However, while the abbot decries the current harassment that the non-commemorators are being subjected to, he also writes, “I do not cease commemoration of my bishop (unless he is subjected to conciliar condemnation). I do not want to cause a split in the Church, because I consider it the greatest sin…”
“I remain in the Church, and with humbly bowed head and pain I say to our Mother, ‘Mother Church, I am not finding rest in your words. Help me. Do not leave me to wander on narrow and desperate paths.’” Archimandrite Gregory continues.
“I am not a zealot, but I am not an ecumenist,” the elder writes. “I absolutely do not like to see how the patriarch prays with and is photographed with the Pope of Rome and the heterodox. I had hoped that the Crete Council would renounce ecumenism, not approve it at a conciliar level,” writes the Athonite, echoing the concerns of many hierarchs, clergy, monastics, and faithful throughout the Orthodox world.
Reflecting on the ecumenical movement, Fr. Gregory states, “The Orthodox Church has received no benefit from these dialogues [with the heterodox]. On the contrary, they have brought confusion to the people and sorrow to pious Christians…” With these words, he echoed the sentiments of Metropolitan Nikolaos of Mesogaia and Lavreotiki, who has said, “We need pan-Orthodox efforts. Attempts to negotiate with the heterodox have caused serious harm to the Orthodox Church.”
“The path of Orthodox confession is difficult,” the ascetic writes.
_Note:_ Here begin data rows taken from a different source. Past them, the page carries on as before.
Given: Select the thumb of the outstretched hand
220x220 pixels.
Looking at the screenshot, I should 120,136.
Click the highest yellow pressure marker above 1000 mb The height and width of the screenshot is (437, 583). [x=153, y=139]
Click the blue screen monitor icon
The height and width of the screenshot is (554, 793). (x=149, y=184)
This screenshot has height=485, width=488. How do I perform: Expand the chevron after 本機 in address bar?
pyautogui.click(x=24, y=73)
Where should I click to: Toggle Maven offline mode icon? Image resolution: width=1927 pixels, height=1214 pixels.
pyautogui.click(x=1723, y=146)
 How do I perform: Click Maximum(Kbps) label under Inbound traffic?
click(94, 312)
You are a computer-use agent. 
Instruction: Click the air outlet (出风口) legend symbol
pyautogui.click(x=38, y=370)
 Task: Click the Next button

“It is based not on outbursts and explosions [of indignation], but the fear of God and deep faith that the Church is the mystical Body of Christ. The Lord is the head of the Church, and we are all, regardless of position, equal and responsible members of the Church, consciously believing that the gates of hell (heresy) will not overcome it. We believe and confess that the Church is Catholic and Holy,” he continues, professing his deep faith in the one true Church of Christ.
In accord with this faith, he writes, “We do not believe that there are some other ‘churches,’ regardless of whether they have retained traces of truth, or deliberately hide the truth.”
“May Christ confirm His Church, for if we lose faith in the One Church, then all is lost,” Abbot Gregory writes, in conclusion.